Comparing the resultant error with the variations in the X position.

Marking the ideal range for where the user should sit.
Safety response time
Table 6 shows the average response time and the standard deviation for the safety system to activate once a user enters the workspace of the robot. The average response time for the three system states did not vary significantly. Thus, the safety system was not affected by the operation of the primary system. Additionally, the standard deviation was relatively low, which means that the safety functions have a consistent performance. Overall, the response time was fast, which will ultimately help ensure the safety of the user. The response time was calculated by intentionally placing the mannequin within the workspace of the robot and starting a timer. The timer was then stopped as soon as the robotic system detected the mannequin inside the workspace. This time was recorded as the safety response time. This procedure was done for the three states of the system: idle, in-motion, and during the object detection process.
Safety response time across different states of operation.

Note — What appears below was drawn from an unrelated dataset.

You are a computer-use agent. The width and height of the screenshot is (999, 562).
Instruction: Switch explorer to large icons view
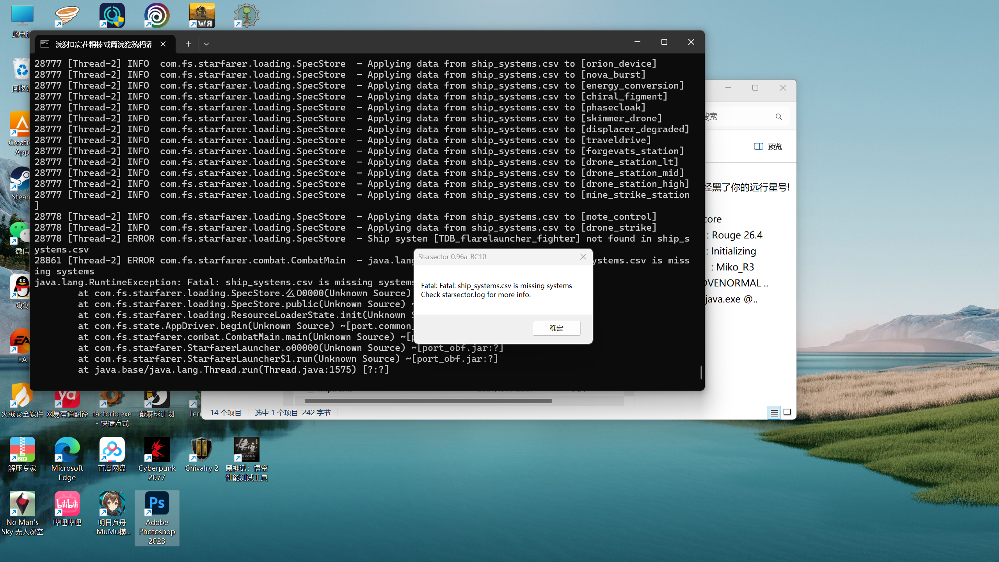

Limitations and future research
The current research addressed some challenges facing assistive robotic feeding devices. However, it has several limitations that can be addressed in future research to further enhance the assistive robotic feeding technology. These limitations include a lack of different feeding and acquisition tools, such as chopsticks and knives, which would add additional capabilities to deal with more types of foods. The current system and others reported in the literature are each designed to work with a specific type of robot. Therefore, it may be beneficial if a system is developed that can be adapted to any commercially available robotic manipulator to convert it into an assistive feeding robot. More research should be conducted focusing on the current communication process between the assistive feeding robot and the user, such as the use of a joystick and a graphics push button. The robotic feeding system should provide an alternative method of communication, including voice controls and text-to-speech. This would increase accessibility to and accommodate a range of users with upper limb impairments.
Conclusion
This article outlined a novel approach for developing and validating an assistive feeding robot. The primary motivation behind this project was to design a device that could aid those who are suffering from an upper limb impairment and cannot adequately feed themselves. Upon studying the literature, a gap was discovered within the available solutions. This project therefore strived to fill some of the challenges facing the development of assistive feeding robotic devices. The proposed system was comprised of off-the-shelf components and leveraged novel computer vision ideas. The software framework was designed and operated in three phases: the identification, acquisition, and delivery of food items. As well, there was a concurrent safety system running in the background. A simplistic GUI was provided to the user for seamless interaction with the system.
In terms of validation, comprehensive tests were conducted to assess the system’s primary functionality. For identification, the chosen object detection model had an mAP of 93%. For the modes of acquisition, which included a fork, spoon, and gripper, success rates of 83%, 100%, and 75% were achieved, respectively. In terms of delivery, the system had an overall success rate of 82.8%. Lastly, the system had a consistent safety response time of approximately 1s. Overall, the results are favorable as the primary functionality showcased a high degree of performance.
Footnotes
Declaration of conflicting interests
The author(s) declared no potential conflicts of interest with respect to the research, authorship, and/or publication of this article.
Funding
The author(s) disclosed receipt of the following financial support for the research, authorship, and/or publication of this article: The work was financially supported by the Natural Sciences and Engineering Research Council of Canada (NSERC) Discovery Grant.